━━ Text segment ━━
Former San Diego sheriff’s captain pleads guilty to illegal ‘off roster’ gun sales
A former sheriff’s captain charged with selling “off roster” guns available only to law enforcement admitted to long-standing corruption in a plea agreement Tuesday.
Marco Garmo, who retired last September amid the investigation, pleaded guilty in San Diego federal court to one count of engaging in the business of dealing firearms without a federal license. He faces a maximum of five years in prison when sentenced.
The criminal conviction focuses on the gun-trafficking charge, but the plea agreement also details other abuses of power during the last part of his 27-year career, including lying to investigators and tipping off a family-connected illegal marijuana dispensary of an impending raid.
“This case involved stunning and sustained violations of the public trust by a high-ranking law enforcement officer who bent his public position to his private gain,” Assistant U.S. Attorney Linda Frakes said in a statement.
According to the indictment, unsealed in November, Garmo oversaw a scheme that took advantage of a provision in state gun laws that allows law enforcement to occasionally resell certain firearms not available to the general public, as long as it is not part of a profitable business. Law enforcement officers also aren’t restricted in the number of handguns they can buy per month.
━━━
━━ Given material ━━
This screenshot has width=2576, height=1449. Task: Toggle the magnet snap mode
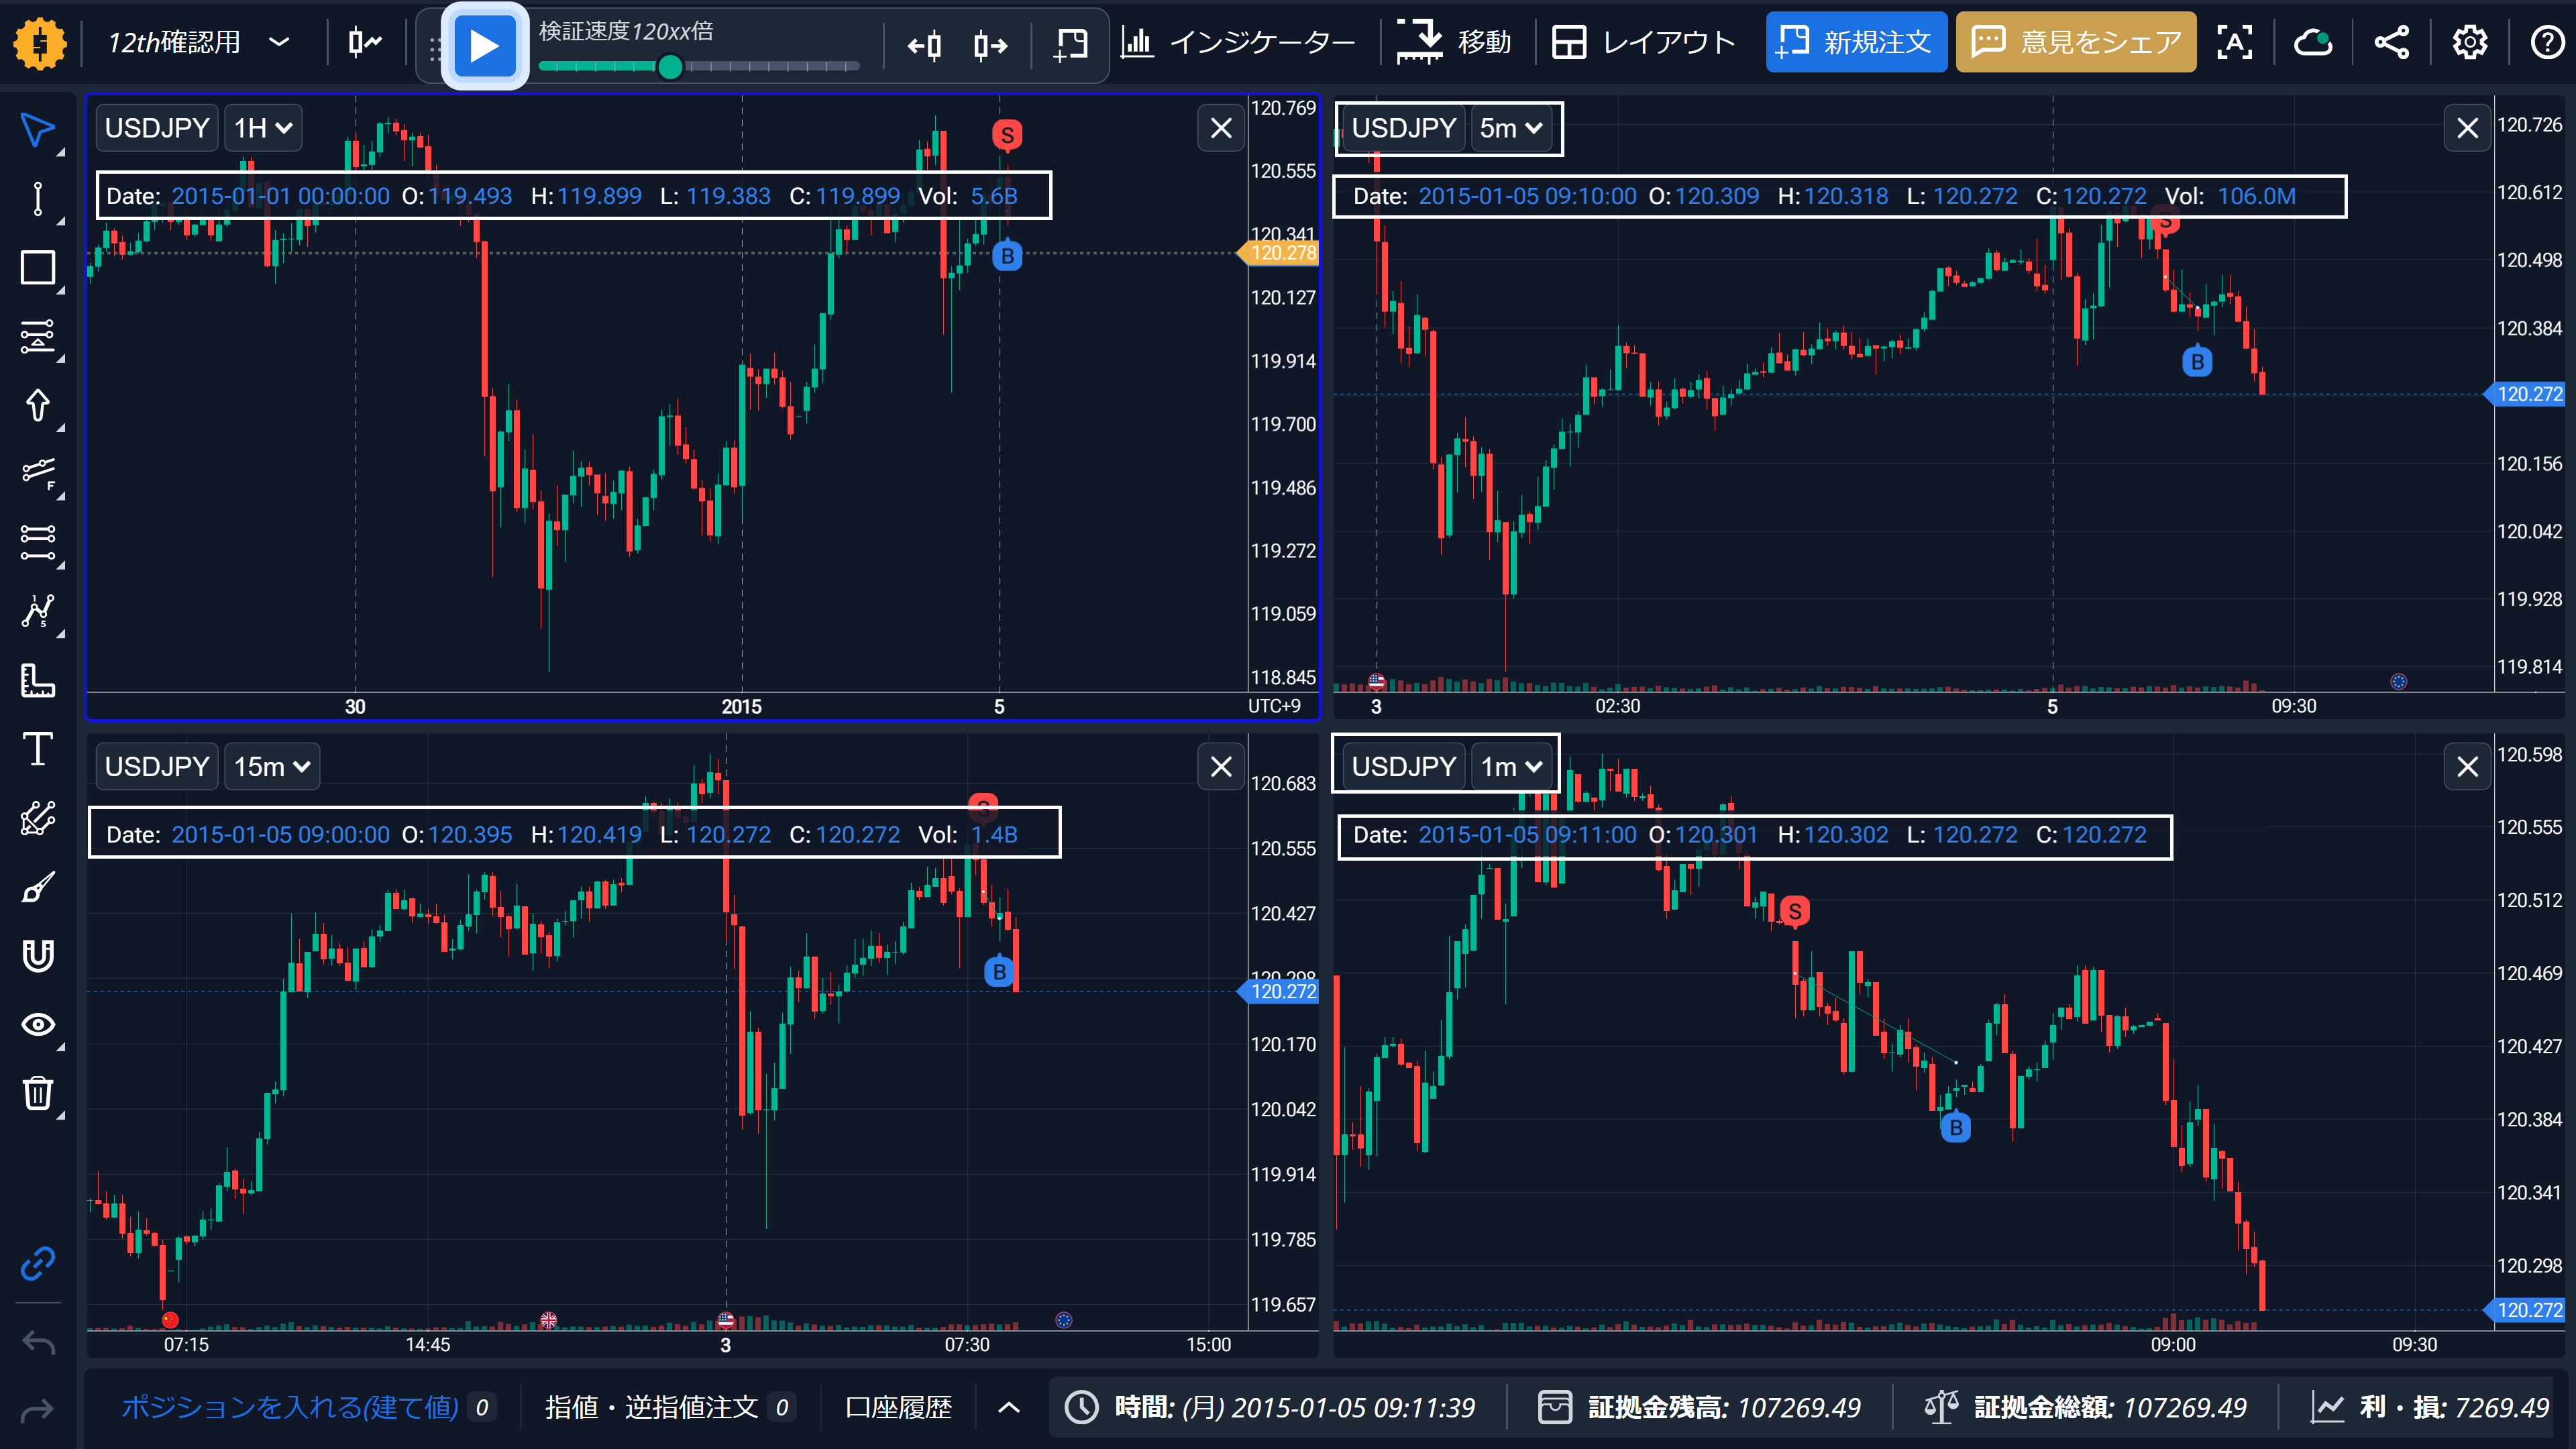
━━━
Tasks to perform ->
(a) In the article about the former San Diego sheriff's captain, what is the maximum prison sentence Marco Garmo faces?
(b) Extend the article about the former San Diego sheriff's captain, picking up after its final sentence.

Responses ->
(a) A maximum of five years in prison.

(b)
Investigators alleged Garmo — who had risen to captain of the Rancho San Diego sheriff’s station — wasn’t merely selling a few weapons but instead was engaged in a clear case of gun trafficking.
The scheme involved Garmo making straw purchases of handguns, rifles and high-capacity magazines that civilians were not allowed to purchase, then transferring or pretending to loan many of them to friends or acquaintances, prosecutors said.
He acknowledged acquiring 144 firearms from March 2013 to February 2019, and then transferring 93 of them, according the plea agreement.
The operation earned Garmo extra cash but also helped him curry favor with potential donors for his planned run for sheriff, prosecutors said.
One of his frequent customers was prominent San Diego jeweler Leo Hamel, a gun enthusiast who pleaded guilty to aiding and abetting last year. Hamel has agreed to forfeit the roughly 200 firearms and some 100,000 rounds of ammunition seized from his East County estate and his business. He is set to be sentenced in February.
One of Garmo’s colleagues, former sheriff’s Lt. Fred Magana, also has pleaded guilty to his role in helping Garmo advertise guns to customers, as well as making two straw purchases of off-roster guns at Garmo’s direction. He retired from the department after pleading guilty. He is set to be sentenced in December.
When possible employee misconduct came to the attention of Sheriff Bill Gore a few years earlier, an investigation revealed about a dozen transactions that did not involve a federal firearms license as required, Gore said in 2017. Garmo was disciplined as a result.
Garmo told the San Diego Union-Tribune that he had made “a mistake” and that he was unaware he’d been violating the law.
“The minute it was brought to my attention it stopped happening,” Garmo told the Union-Tribune.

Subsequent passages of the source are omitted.